## Your goal
The entries shown here must be retyped in full, with no pictures included.

## Exercise input
....
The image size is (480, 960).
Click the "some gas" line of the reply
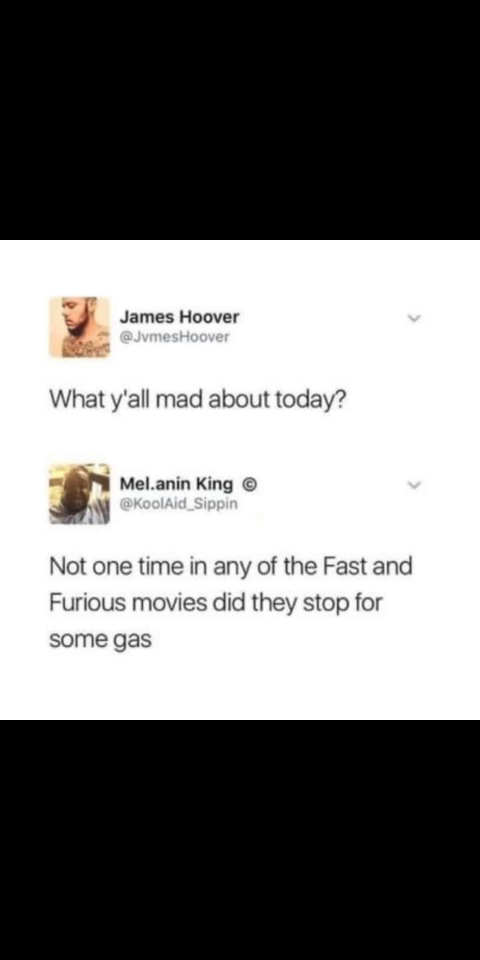coord(100,640)
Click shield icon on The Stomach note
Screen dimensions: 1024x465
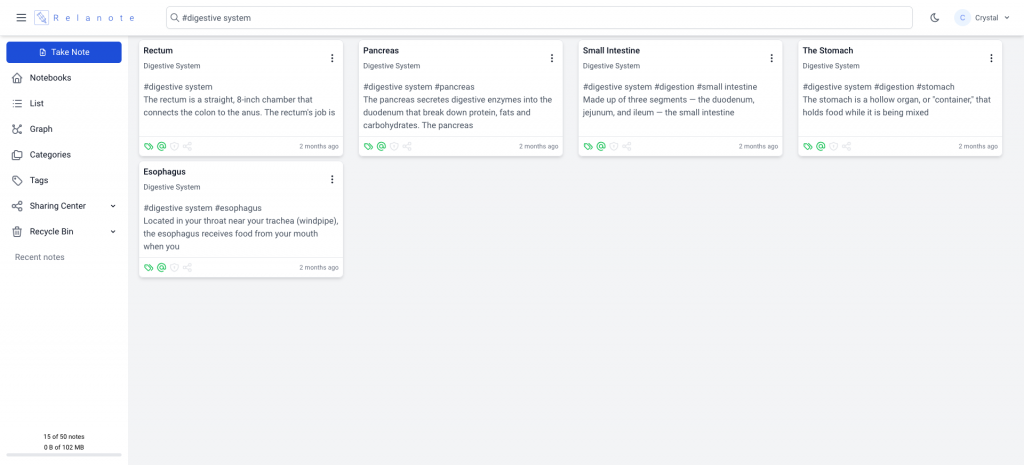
....
## Completed task
The image size is (480, 960).
Click the "some gas" line of the reply
coord(100,640)
Click shield icon on The Stomach note
Screen dimensions: 1024x465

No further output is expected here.